三、原審將第一審所為被上訴人敗訴之判決廢棄,改判如其上述聲明,無非以:上訴人於99年11月19日與曹常綸簽訂甲合約,兩造於100年9月15日簽訂系爭合約,被上訴人於同年月19日給付系爭預付款。依曹常綸於臺灣臺北地方檢察署101年度他字第10369號、102年度偵續字第709號偵查上訴人被訴詐欺案件之證述,甲合約僅係上訴人向曹常綸借款所簽立之擔保,曹常綸無意為上訴人之經紀人,難謂上訴人簽立甲合約即陷系爭合約於給付不能。且被上訴人簽訂系爭合約時,知悉甲合約存在,並受上訴人之託代上訴人向曹常綸清償借款完畢,甲合約已歸於無效,難認上訴人故意訛詐被上訴人簽訂系爭合約。而證人 王麗惠 僅見聞被上訴人撥打電話與他人交談,其所為證述不足以證明兩造於100年9月25或27日在電話中合意解除系爭合約。依證人即上訴人助理 詹美慧 證述系爭合約上訴人之窗口是陳朋志等2人等語,參以被上訴人所陳其於第一時間即100年9月19日發現系爭合約有問題時,係先向陳朋志等2人表示要將此問題處理好等語,及上訴人自承其於同年月30日未收受第2期報酬預付款時,亦係向邱建成詢問等語,可認陳朋志等2人係兩造關於系爭合約之傳達機關。被上訴人陳稱其發現合約有問題,且陳朋志等2人無力出資,即於100年9月底,向陳朋志等2人表示要退出合作,不續付第2期報酬預付款等語;核與上訴人所稱其未如期收到第2期報酬預付款200萬元時,委請詹美慧向邱建成詢問後,方知陳朋志等2人與被上訴人因出資發生齟齬,被上訴人欲退出系爭合約,並於數日後經由邱建成告知,始知悉被上訴人退出系爭合約等語相符,堪認被上訴人向上訴人之傳達機關即陳朋志等2人表明其退出系爭合約即解除系爭合約之要約,輾轉由陳朋志等2人、詹美慧而傳達予上訴人知悉。嗣上訴人於100年10月19日與陳朋志另簽訂乙合約,而乙合約內容除其附件㈠第1條第b款第2至6目關於第2期以後之演藝酬勞預付款外,其餘均與系爭合約相同,上訴人亦未再向被上訴人催討系爭合約第2期演藝酬勞預付款,足見上訴人簽訂乙合約時,已不願繼續維持系爭合約之效力,即寓有解除系爭合約之意思,而由傳達機關陳朋志轉知被上訴人。且因被上訴人亟欲取回系爭預付款,上訴人為安撫起見,交付其簽發之系爭200萬元本票,擔保於100年12月31日(即本票到期日)還款200萬元,亦屬合理,堪認被上訴人主張:上訴人簽訂乙合約後,委由陳朋志於同年10月底至11月間某日,轉交系爭200萬元本票予伊,並傳達解除系爭合約之意思而與伊合意解除系爭合約等情為可採。

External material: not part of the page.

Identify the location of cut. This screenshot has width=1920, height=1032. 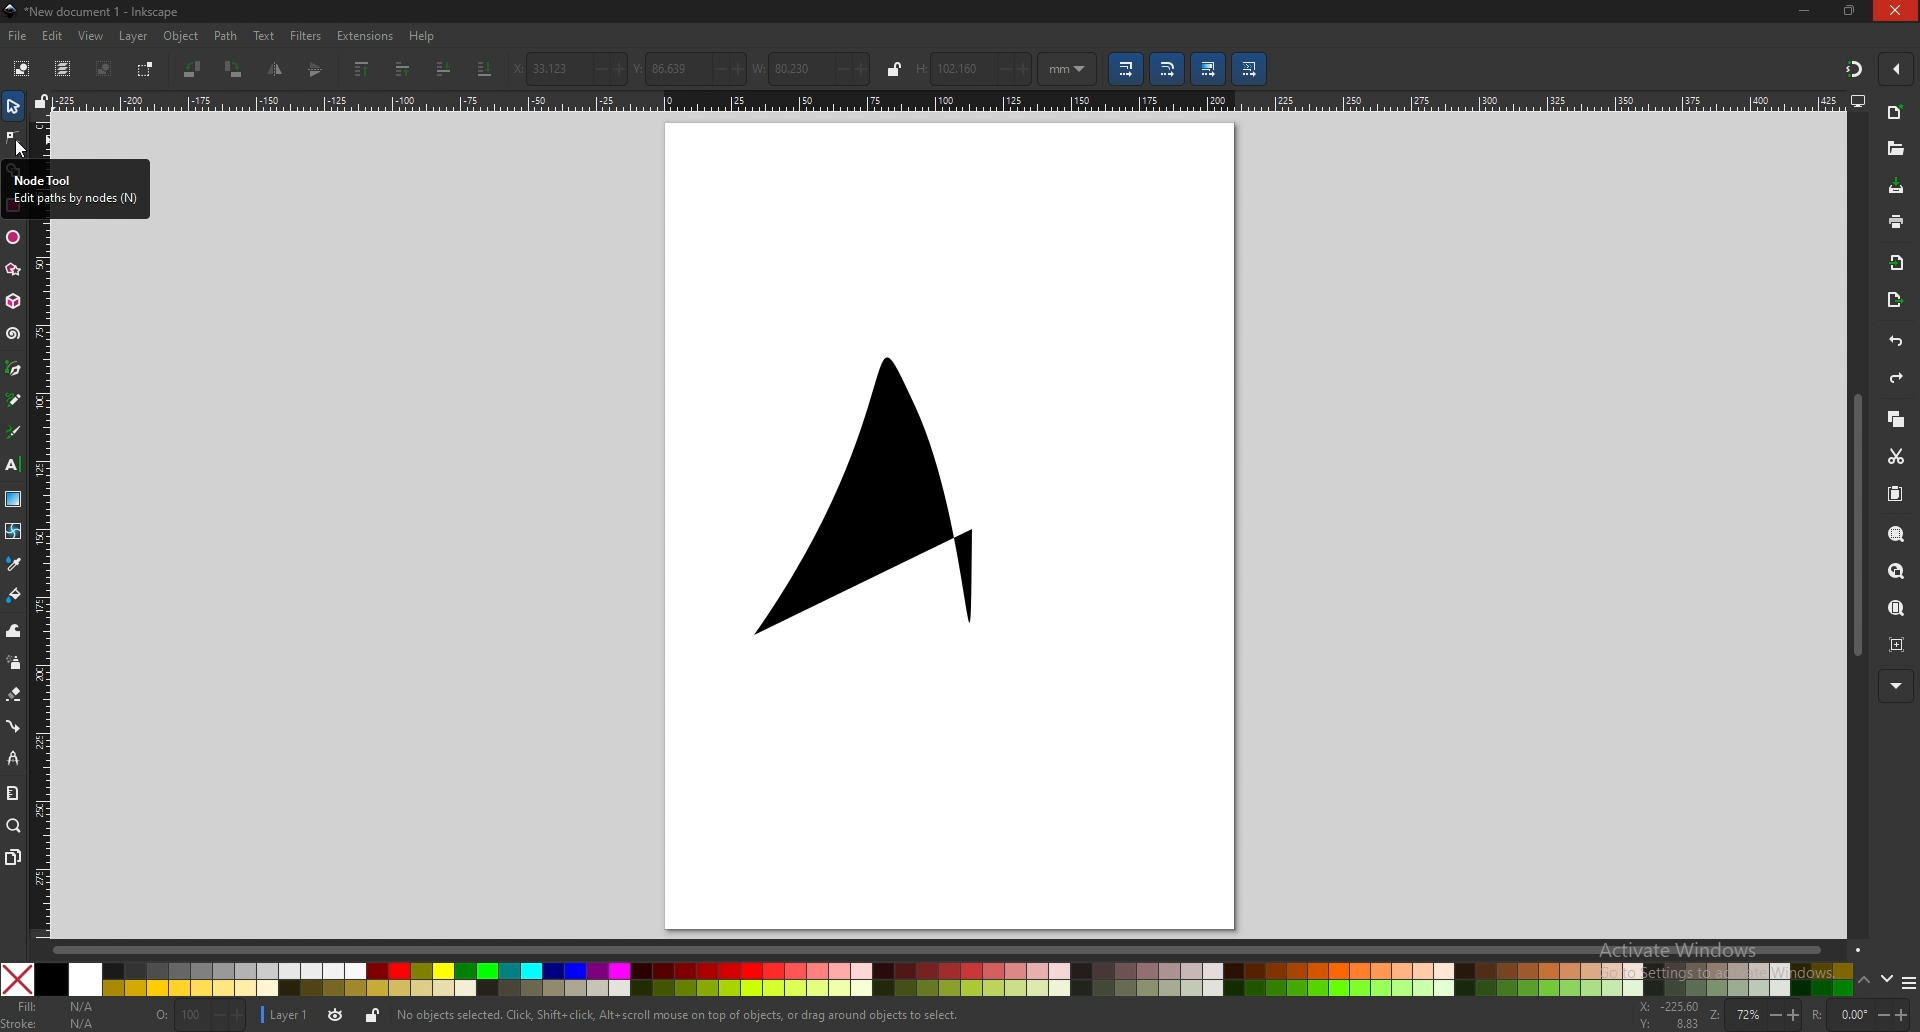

況被上訴人持有系爭200萬元本票,據以聲請核發支付命令確定,上訴人未證明被上訴人係於代償800萬元時自曹常綸處取得系爭200萬元本票,應可認為該本票係由上訴人(輾轉)交付被上訴人方屬常態事實。至乙合約與系爭合約相較,固僅預付款日期及金額略有不同,然未經被上訴人簽名,且未依約以書面變更,難謂僅係單純更名而已。系爭合約業於100年10月底至同年11月間合意解除,上訴人受領系爭預付款,係無法律上之原因受利益致被上訴人受損害,而屬不當得利,扣除被上訴人依強制執行程序受償230萬元,尚餘570萬元,應由上訴人返還。另系爭合約既經合意解除而溯及失效,被上訴人無於100年9月30日給付第2期報酬預付款200萬元之義務,自不生系爭合約第9條第c款違約問題,上訴人以被上訴人應付違約金人民幣500萬元,並以此為抵銷抗辯,亦屬無據。從而,被上訴人依民法第179條規定,請求上訴人給付570萬元本息,即有理由等詞,為其判斷之基礎。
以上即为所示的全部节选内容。